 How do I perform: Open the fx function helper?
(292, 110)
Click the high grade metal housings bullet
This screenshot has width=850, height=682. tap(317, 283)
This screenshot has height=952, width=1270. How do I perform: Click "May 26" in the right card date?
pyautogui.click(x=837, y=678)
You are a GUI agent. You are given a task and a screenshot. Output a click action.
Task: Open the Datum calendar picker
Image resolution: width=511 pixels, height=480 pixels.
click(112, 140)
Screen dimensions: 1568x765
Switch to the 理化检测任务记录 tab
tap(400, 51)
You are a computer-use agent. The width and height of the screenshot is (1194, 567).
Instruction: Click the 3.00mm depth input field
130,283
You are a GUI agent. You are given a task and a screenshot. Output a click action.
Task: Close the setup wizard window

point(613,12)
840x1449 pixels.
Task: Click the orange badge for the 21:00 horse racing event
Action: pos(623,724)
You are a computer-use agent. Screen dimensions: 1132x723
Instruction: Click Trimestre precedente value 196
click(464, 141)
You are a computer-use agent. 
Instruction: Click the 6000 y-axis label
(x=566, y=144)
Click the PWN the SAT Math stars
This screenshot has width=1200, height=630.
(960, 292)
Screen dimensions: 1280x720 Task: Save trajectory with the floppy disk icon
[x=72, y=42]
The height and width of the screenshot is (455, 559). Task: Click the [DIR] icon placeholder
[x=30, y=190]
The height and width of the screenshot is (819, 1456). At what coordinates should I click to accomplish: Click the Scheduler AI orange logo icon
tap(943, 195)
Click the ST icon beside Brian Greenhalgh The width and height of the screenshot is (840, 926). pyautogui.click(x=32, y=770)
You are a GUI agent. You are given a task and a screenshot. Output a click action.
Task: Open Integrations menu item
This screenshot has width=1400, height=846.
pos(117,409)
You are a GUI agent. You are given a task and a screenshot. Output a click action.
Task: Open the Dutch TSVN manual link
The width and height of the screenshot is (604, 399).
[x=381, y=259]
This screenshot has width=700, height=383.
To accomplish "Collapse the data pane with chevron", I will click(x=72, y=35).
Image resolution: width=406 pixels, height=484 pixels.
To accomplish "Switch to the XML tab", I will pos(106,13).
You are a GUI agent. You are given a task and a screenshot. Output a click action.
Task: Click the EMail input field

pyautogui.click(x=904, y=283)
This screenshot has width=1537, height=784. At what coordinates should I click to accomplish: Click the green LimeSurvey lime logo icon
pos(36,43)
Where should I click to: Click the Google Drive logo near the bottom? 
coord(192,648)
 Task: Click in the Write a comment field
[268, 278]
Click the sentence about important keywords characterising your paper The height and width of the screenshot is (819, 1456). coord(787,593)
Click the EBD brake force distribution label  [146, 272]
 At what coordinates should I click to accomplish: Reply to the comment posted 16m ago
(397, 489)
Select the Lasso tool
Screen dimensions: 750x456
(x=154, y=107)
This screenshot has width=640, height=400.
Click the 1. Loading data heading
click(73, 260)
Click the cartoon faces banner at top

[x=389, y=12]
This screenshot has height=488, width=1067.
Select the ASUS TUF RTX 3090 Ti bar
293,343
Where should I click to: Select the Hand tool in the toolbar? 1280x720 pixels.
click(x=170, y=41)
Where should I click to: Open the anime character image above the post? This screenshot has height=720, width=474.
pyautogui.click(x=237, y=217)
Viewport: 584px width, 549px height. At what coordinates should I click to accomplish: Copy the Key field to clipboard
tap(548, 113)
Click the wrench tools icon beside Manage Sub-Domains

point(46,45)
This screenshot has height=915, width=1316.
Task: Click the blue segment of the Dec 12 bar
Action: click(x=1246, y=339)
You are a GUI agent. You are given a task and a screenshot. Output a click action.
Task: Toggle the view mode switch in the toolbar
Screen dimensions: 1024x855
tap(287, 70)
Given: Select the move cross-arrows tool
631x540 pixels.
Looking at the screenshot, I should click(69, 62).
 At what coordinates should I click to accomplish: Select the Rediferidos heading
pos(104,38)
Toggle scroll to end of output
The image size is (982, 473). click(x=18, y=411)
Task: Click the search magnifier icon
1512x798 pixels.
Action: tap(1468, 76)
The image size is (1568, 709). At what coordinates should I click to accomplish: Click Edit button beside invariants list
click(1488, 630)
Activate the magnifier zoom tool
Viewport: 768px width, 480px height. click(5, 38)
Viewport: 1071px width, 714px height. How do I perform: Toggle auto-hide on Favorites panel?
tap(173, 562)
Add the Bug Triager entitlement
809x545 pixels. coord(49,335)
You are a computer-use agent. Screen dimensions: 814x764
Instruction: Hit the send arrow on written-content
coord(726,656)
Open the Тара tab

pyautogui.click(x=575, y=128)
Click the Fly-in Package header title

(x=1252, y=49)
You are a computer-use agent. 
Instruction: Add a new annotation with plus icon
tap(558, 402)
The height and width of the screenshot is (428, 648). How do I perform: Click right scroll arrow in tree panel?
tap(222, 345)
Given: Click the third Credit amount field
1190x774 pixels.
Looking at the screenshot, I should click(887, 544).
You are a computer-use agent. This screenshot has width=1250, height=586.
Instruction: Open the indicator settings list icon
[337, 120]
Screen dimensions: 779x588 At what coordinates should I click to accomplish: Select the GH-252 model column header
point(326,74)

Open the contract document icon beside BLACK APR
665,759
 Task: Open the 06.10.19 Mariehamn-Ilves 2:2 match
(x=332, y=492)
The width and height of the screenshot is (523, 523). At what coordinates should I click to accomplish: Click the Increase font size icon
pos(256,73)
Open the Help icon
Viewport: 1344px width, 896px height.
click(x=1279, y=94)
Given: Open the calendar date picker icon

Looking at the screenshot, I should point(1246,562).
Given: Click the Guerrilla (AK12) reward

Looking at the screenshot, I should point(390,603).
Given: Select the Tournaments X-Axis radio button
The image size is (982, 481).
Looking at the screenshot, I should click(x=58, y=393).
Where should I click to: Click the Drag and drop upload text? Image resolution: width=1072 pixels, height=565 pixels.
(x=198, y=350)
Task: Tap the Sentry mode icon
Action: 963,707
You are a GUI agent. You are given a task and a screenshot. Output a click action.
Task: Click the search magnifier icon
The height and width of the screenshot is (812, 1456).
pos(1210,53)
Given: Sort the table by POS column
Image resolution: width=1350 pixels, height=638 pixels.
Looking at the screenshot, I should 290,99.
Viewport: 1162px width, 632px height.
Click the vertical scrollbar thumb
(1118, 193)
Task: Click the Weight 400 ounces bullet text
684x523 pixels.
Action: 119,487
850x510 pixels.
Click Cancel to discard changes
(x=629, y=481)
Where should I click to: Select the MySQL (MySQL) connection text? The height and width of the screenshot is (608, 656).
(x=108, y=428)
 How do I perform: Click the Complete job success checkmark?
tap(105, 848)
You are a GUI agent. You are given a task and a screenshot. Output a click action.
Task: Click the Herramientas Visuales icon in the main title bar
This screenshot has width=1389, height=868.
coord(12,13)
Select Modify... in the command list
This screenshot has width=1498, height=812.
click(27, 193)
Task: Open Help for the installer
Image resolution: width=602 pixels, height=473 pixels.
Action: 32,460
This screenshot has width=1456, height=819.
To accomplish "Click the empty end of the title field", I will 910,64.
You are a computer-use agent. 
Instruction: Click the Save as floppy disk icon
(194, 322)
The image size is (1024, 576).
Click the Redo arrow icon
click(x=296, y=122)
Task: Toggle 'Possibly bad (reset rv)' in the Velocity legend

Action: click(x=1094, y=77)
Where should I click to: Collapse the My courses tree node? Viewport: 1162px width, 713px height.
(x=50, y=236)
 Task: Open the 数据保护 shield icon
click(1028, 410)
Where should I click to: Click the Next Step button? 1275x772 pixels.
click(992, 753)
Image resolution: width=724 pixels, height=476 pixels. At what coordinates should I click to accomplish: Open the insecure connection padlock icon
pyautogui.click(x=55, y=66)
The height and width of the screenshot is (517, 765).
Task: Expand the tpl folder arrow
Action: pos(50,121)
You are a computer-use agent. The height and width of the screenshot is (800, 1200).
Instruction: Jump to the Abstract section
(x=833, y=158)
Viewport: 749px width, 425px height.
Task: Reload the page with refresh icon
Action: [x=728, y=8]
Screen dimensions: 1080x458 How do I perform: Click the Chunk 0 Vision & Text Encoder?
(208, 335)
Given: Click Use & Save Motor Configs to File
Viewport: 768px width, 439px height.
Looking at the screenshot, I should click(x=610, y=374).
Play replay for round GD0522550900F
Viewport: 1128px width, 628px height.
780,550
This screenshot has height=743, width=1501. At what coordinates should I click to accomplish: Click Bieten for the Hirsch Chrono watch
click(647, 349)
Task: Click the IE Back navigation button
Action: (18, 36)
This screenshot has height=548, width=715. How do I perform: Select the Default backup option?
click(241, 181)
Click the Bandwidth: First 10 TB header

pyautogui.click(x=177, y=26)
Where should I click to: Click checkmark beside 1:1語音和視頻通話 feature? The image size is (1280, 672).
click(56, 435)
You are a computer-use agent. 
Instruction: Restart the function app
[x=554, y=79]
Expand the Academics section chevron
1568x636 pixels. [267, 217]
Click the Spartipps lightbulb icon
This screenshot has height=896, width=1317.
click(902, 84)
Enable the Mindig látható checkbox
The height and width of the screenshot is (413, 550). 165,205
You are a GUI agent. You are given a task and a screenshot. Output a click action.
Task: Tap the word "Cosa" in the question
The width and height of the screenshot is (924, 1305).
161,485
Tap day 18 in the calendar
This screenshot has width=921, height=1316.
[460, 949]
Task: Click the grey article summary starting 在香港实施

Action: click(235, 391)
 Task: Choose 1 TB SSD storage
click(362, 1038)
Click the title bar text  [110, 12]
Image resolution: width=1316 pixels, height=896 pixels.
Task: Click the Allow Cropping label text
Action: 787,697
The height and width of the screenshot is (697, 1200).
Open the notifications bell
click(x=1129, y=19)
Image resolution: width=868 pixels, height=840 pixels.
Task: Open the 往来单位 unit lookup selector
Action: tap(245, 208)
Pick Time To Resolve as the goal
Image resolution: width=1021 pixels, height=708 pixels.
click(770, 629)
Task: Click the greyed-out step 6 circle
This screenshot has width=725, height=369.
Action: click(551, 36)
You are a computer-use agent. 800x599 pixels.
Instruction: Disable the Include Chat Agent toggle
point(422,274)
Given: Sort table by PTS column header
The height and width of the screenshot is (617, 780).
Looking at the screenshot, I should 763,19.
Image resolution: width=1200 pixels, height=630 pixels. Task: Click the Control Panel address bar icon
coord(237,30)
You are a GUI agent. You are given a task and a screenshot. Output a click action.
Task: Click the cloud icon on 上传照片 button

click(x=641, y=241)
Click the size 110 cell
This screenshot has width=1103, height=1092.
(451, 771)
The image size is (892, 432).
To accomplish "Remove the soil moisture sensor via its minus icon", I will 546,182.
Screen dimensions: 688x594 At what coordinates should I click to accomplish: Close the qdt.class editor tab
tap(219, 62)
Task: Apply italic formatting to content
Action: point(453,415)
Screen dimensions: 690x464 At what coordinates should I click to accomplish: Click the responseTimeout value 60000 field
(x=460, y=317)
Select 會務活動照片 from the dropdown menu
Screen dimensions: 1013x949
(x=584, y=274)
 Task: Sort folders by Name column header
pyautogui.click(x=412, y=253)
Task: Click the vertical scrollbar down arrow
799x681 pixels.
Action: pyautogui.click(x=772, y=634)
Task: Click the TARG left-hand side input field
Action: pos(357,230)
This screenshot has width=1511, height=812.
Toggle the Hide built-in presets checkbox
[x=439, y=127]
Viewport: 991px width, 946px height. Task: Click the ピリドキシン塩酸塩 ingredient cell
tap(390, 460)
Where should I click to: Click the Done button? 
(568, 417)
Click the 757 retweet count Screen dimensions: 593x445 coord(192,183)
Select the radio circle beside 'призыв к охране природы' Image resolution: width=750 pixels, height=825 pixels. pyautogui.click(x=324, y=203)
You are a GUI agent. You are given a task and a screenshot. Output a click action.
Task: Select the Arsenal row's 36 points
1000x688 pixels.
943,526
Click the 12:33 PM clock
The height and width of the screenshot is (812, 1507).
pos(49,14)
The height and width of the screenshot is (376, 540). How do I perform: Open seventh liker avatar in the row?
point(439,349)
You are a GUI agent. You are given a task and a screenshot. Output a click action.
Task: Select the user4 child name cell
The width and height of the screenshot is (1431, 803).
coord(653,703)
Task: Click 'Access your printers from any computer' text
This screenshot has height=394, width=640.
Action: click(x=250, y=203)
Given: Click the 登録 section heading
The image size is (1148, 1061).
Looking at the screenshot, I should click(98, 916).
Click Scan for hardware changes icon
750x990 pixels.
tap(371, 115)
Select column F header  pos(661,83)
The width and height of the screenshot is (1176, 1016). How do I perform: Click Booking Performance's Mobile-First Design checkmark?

* _ASSIGNMENT_
Please copy, exactly as written, every line in the listing above from the line with "Open the notifications bell" up to and including the line with "Click the size 110 cell".

* _SOLUTION FOR THIS TASK_
Open the notifications bell
click(x=1129, y=19)
Image resolution: width=868 pixels, height=840 pixels.
Task: Open the 往来单位 unit lookup selector
Action: tap(245, 208)
Pick Time To Resolve as the goal
Image resolution: width=1021 pixels, height=708 pixels.
click(770, 629)
Task: Click the greyed-out step 6 circle
This screenshot has width=725, height=369.
Action: click(551, 36)
You are a computer-use agent. 800x599 pixels.
Instruction: Disable the Include Chat Agent toggle
point(422,274)
Given: Sort table by PTS column header
The height and width of the screenshot is (617, 780).
Looking at the screenshot, I should 763,19.
Image resolution: width=1200 pixels, height=630 pixels. Task: Click the Control Panel address bar icon
coord(237,30)
You are a GUI agent. You are given a task and a screenshot. Output a click action.
Task: Click the cloud icon on 上传照片 button

click(x=641, y=241)
Click the size 110 cell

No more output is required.